The Wildebeest Kuil Rock Art Centre outside of Kimberly is a community-based public rock art project and visitor centre surrounded by land owned by the !Xun and Khwe San. It was declared a Provincial Heritage Site and is managed by the Northern Cape Rock Art Trust in association with the McGregor Museum. 

Free State

Florisbad is a fossil-bearing spring mound located 45 km northwest of Bloemfontein. It is famed for the discovery of an archaic modern human skull that has been dated to around 260 000 years old. Also of interest are mammalian remains dated to between 400 000 and 100 000 years old. 

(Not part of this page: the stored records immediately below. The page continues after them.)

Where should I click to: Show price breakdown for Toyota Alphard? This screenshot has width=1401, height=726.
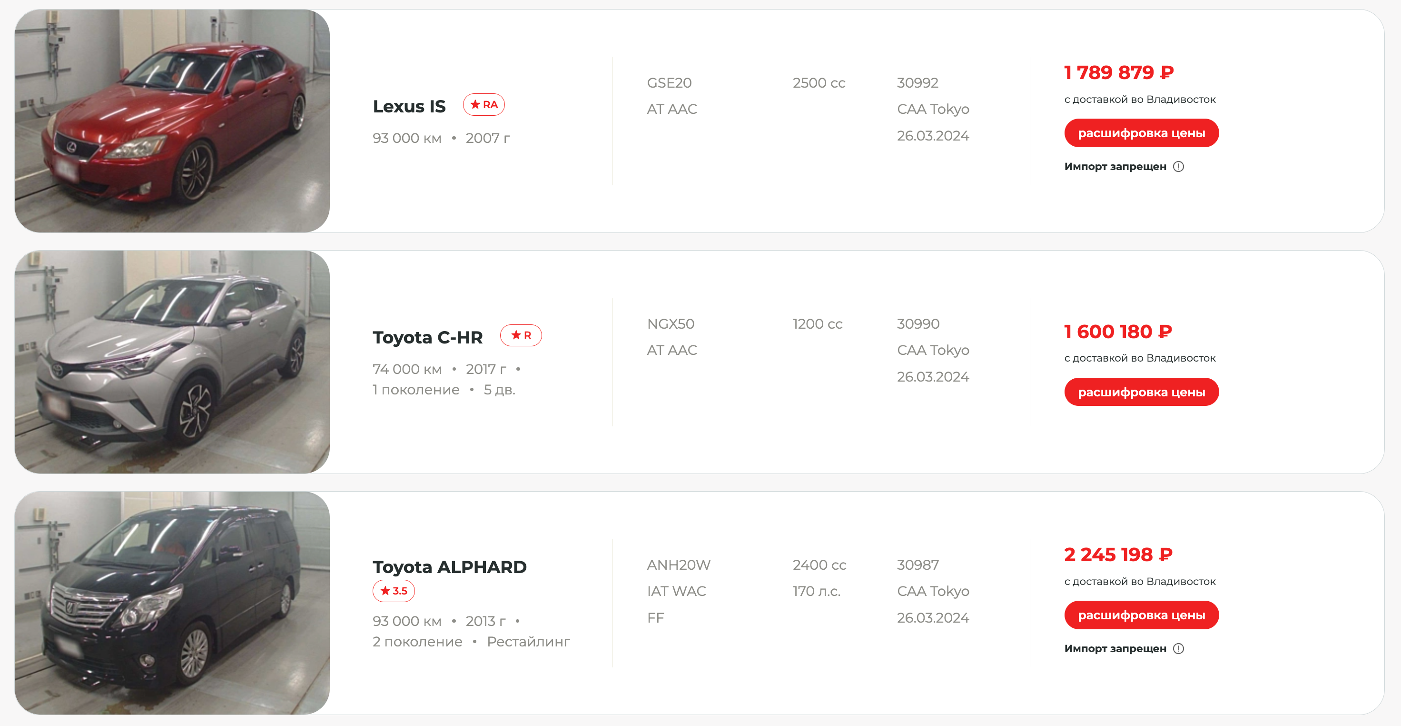coord(1141,615)
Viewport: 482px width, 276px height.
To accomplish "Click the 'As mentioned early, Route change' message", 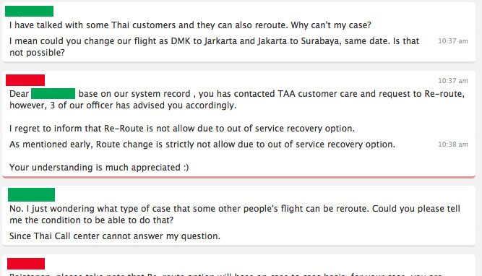I will 202,145.
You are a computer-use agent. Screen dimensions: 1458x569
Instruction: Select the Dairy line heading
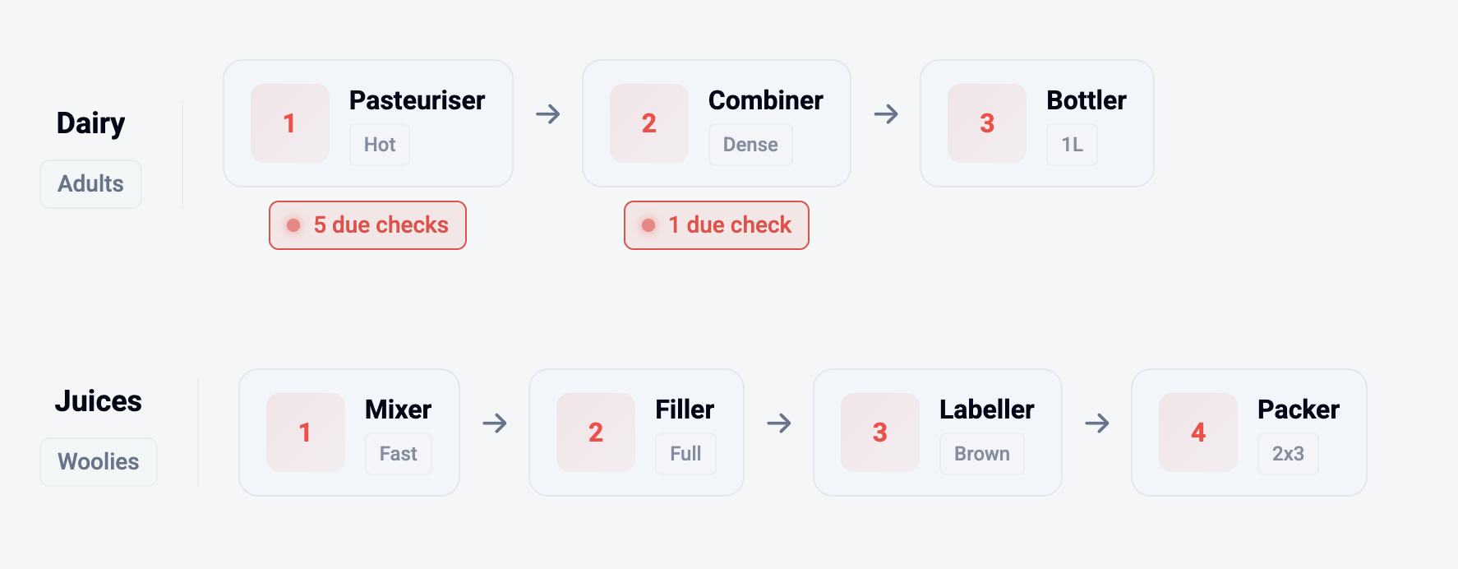click(90, 123)
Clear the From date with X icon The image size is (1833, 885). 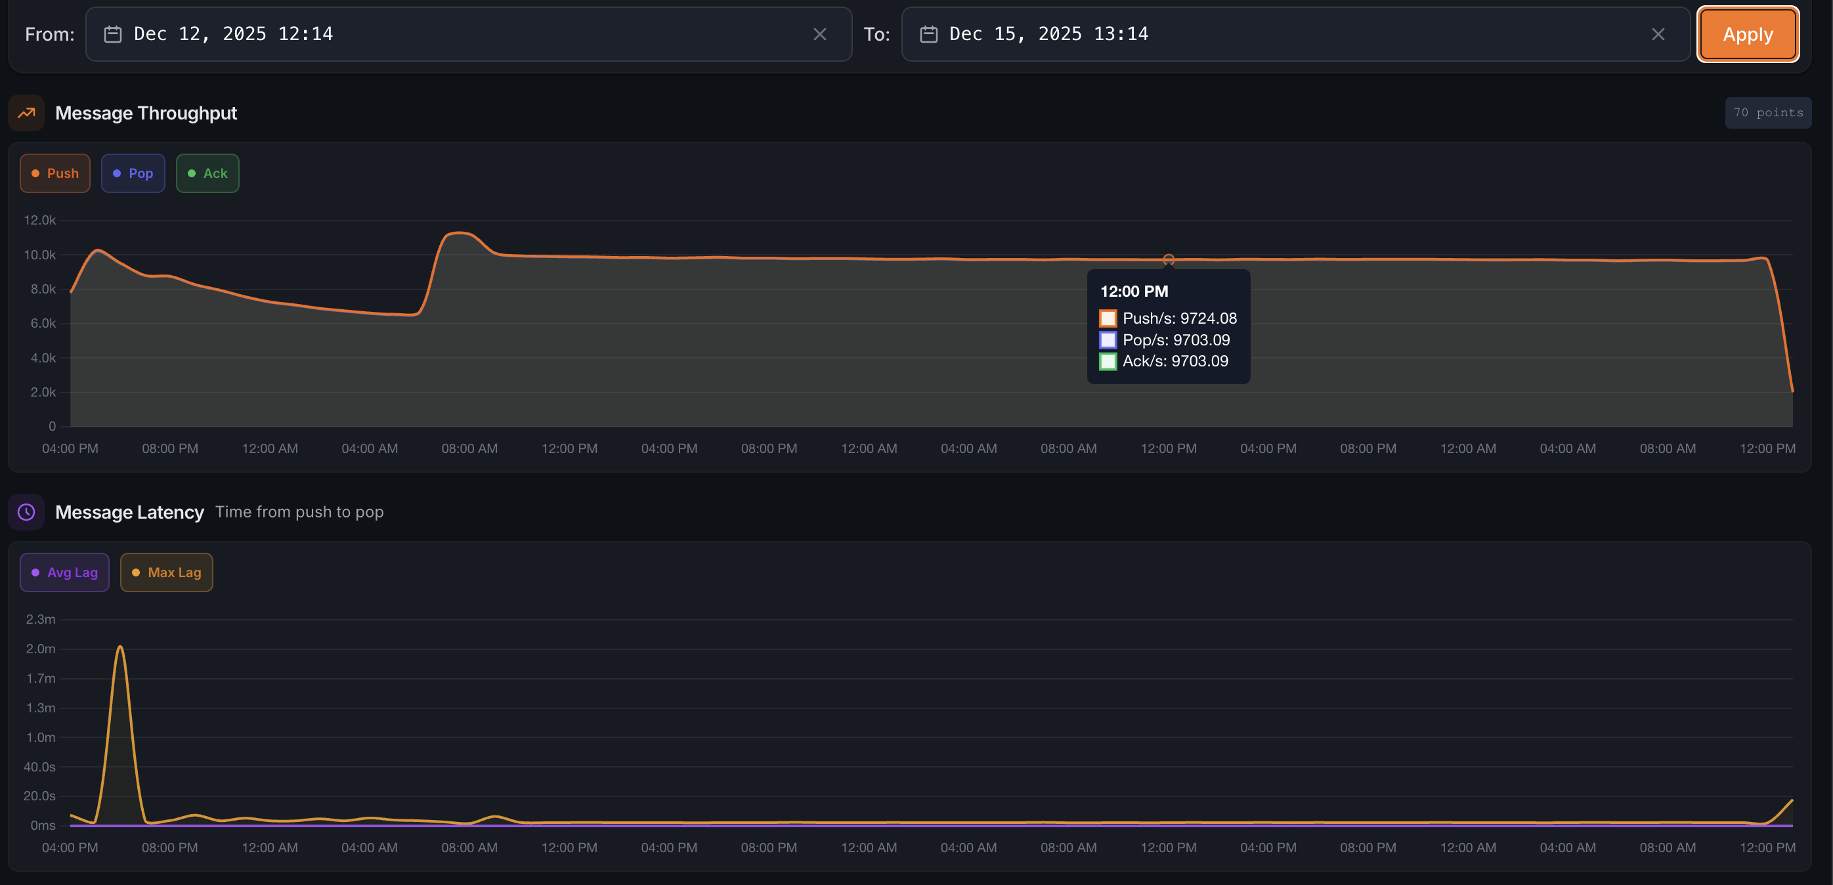pyautogui.click(x=820, y=34)
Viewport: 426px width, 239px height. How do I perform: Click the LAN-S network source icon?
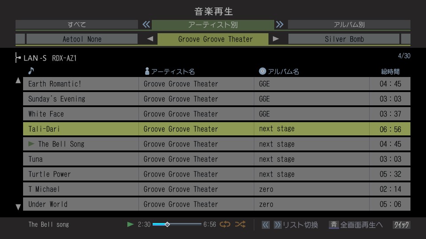click(x=18, y=58)
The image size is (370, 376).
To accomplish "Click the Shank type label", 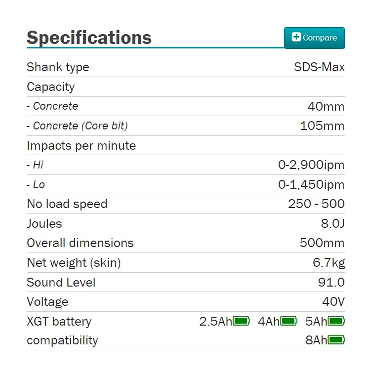I will [58, 67].
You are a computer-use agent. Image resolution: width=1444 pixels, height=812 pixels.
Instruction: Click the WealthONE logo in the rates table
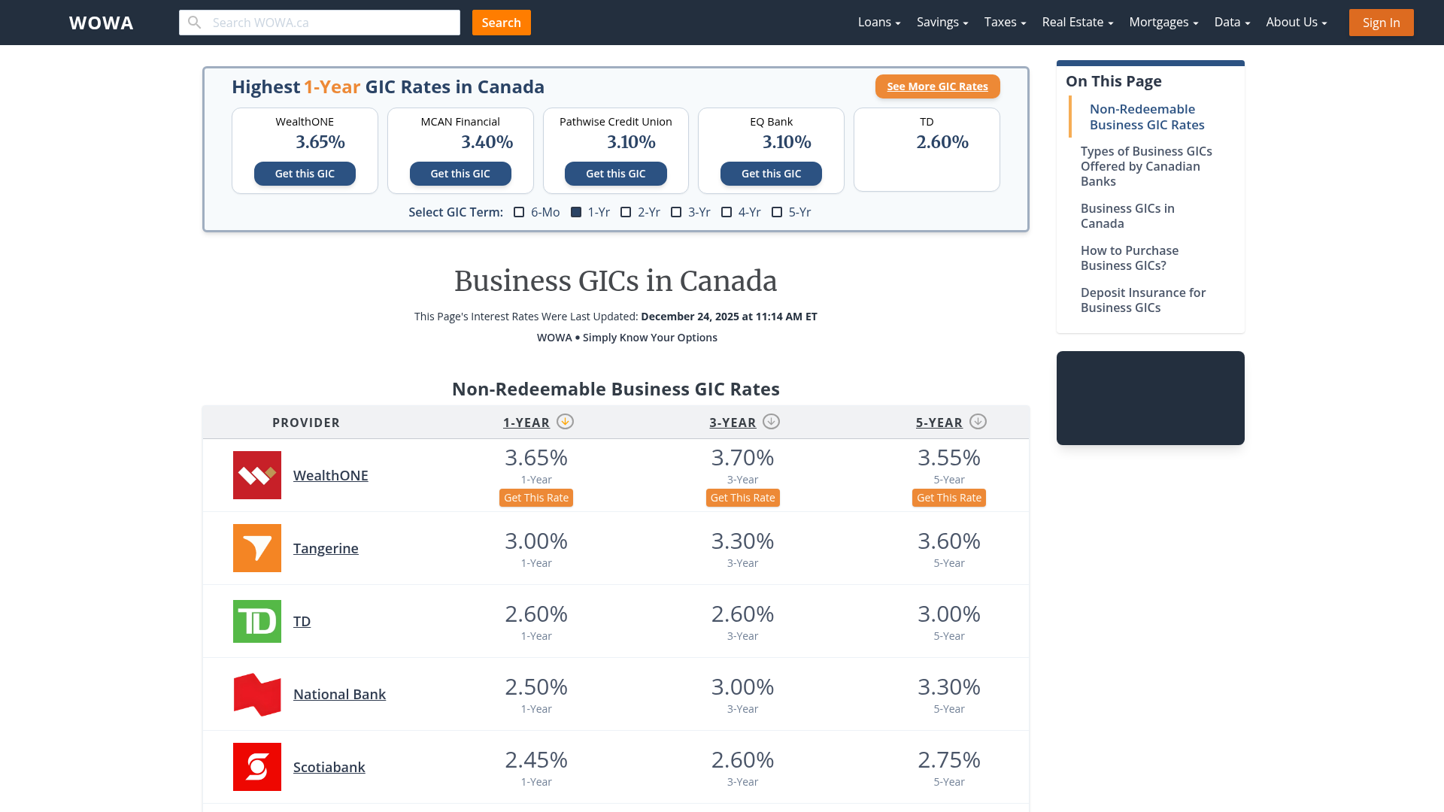[256, 475]
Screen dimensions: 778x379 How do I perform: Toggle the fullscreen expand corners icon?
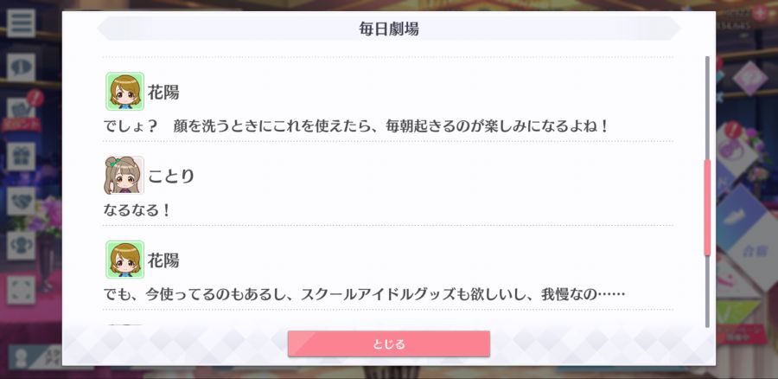click(x=21, y=290)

The Palaeontology Hall at the National Museum, Bloemfontein depicts the evolution of life on Earth, beginning at about 4 000 million years ago. Displays, which include the earliest bacteria, algal mats and the first multicellular organisms, hint at the earliest environmental conditions and suggestions on how life first began on Earth. The Museum also proudly displays a 250-million-year-old fossil hominid skull.

A new species of giant dinosaur that lived 200 million years ago was discovered near Clarens. The plant-eating Ledumahadi Mafube weighed 12 tonnes and was twice the size of a large African elephant.